Data Science Independent Project #5 – Analyze Airfare Data

I actually found a way to combine the two separate tables together as one:

SELECT city1, city2, MIN(nsmiles) as distance FROM airfare
UNION
SELECT city1, city2, MAX(nsmiles) as distance FROM airfare

I had not learn about UNION when I started this project.

1 Like

Hi,
Did anyone solved the last question with the self join?

Considering only the flights that have data available on all 4 quarters of the year, which quarter has the highest overall average fare? lowest?
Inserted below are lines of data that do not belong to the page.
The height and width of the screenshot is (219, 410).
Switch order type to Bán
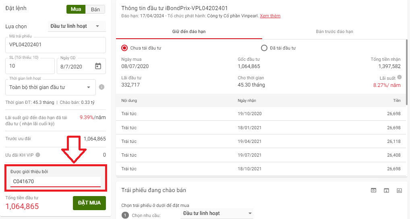[95, 9]
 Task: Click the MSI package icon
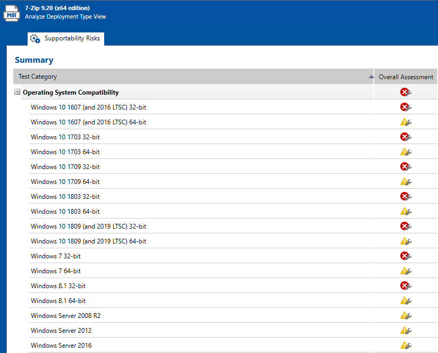(12, 13)
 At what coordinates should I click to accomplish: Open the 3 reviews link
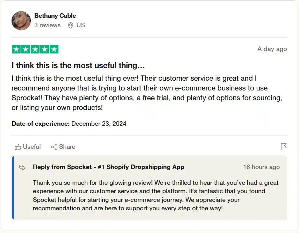(x=47, y=25)
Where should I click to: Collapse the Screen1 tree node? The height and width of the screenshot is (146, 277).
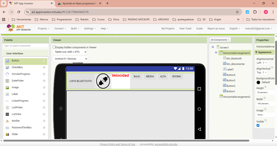click(x=213, y=47)
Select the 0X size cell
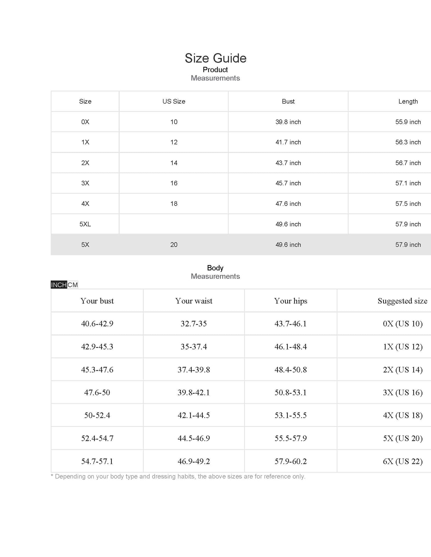Screen dimensions: 431x557 (85, 122)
Try breaking it down by year as well.

Your help is much appreciated!

Hi,

I think this will work. I’ve created two temporary tables to calculate the avg far difference for 2017 and 2007 using with and then calculated the percentage using (new-old)/old)*100

With newvalues as (select avg(fare_lg-fare_low) as new from airfare_data where year=2017),
oldvalues as (select avg(fare_lg-fare_low) as old from airfare_data where year=2007)
select ((new-old)/old)*100
from newvalues,oldvalues;

Hi,

I don’t think you’ve answered the question properly - it’s looking for %change in AVG(fare). You’ve calculated the AVG(difference between expensive and lowest fare)
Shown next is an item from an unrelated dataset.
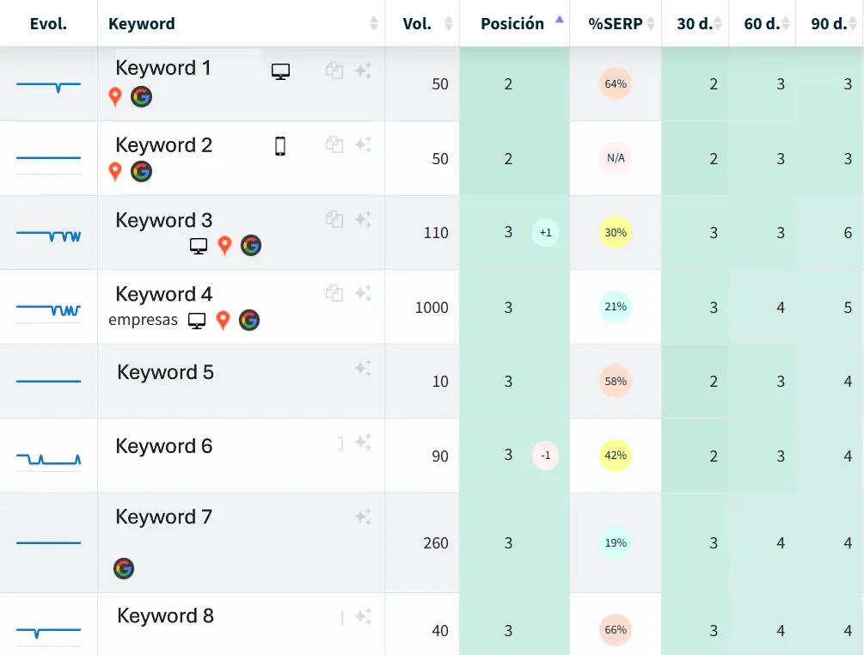Click the copy icon in the Keyword 1 row
The image size is (864, 655).
pyautogui.click(x=334, y=72)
I think I’ve worked it out:

WITH prev AS
(
SELECT Year AS ‘xyear’,
AVG(fare) AS ‘avgf’
FROM airfare_data
GROUP BY Year
),
curr AS
(
SELECT Year AS ‘xyear’,
AVG(fare) AS ‘avgf’
FROM airfare_data
GROUP BY Year
)
SELECT ROUND((curr.avgf-prev.avgf)*100/prev.avgf,2) AS ‘%Change in AVG(fare) from 1997 to 2017’
FROM prev
LEFT JOIN curr ON curr.xyear = prev.xyear + 20
WHERE prev.xyear = 1997

Hi, thanks for pointing that out you are right actually, i think that if i replace fare_lg-fare_low with fare my code would still work. Do you mind explaining the use of the left join in your code?

Hi,
Somebody did the Advance Challenge? I couldn’t filter the flights by the quarters, I’ll appreciate it, thanks.

Hi - I think I have managed to create a table that shows just the routes that occur in all 4 quarters, and then can use WITH to calculate the average fare. Not sure how to take it further and go year by year yet though:

with routes (city1, city2) AS (
select city1, city2
from airfare_data
GROUP BY 1,2
HAVING count(DISTINCT quarter)=4
union
select city1, city2
from airfare_data
GROUP BY 1,2
HAVING count(DISTINCT quarter)=4)
select quarter, round(avg(fare),2)AvgF
from airfare_data, routes
WHERE routes.city1=airfare_data.city1 AND routes.city2=airfare_data.city2
GROUP BY 1
;

2 Likes

Hey thank you! You fixed this issues of uploading the .tsv file instead of .csv file for me. Changing the Field Separator to TAB from , fixed it!

1 Like

I am just beginning so not sure if this simplified method can work as well…I did:

SELECT Year, ROUND(AVG(fare), 2) AS ‘AVG 2007 FARE’
FROM airfare_data
WHERE Year = 2007;

And then separately:

SELECT Year, ROUND(AVG(fare), 2) AS ‘AVG 2017 FARE’
FROM airfare_data
WHERE Year = 2017;

And then manually calculated the result, which came to:

((218.34 - 183.12) / 183.12) x 100 = 19.23% change.

Am I missing something? Any help much appreciated! :slight_smile: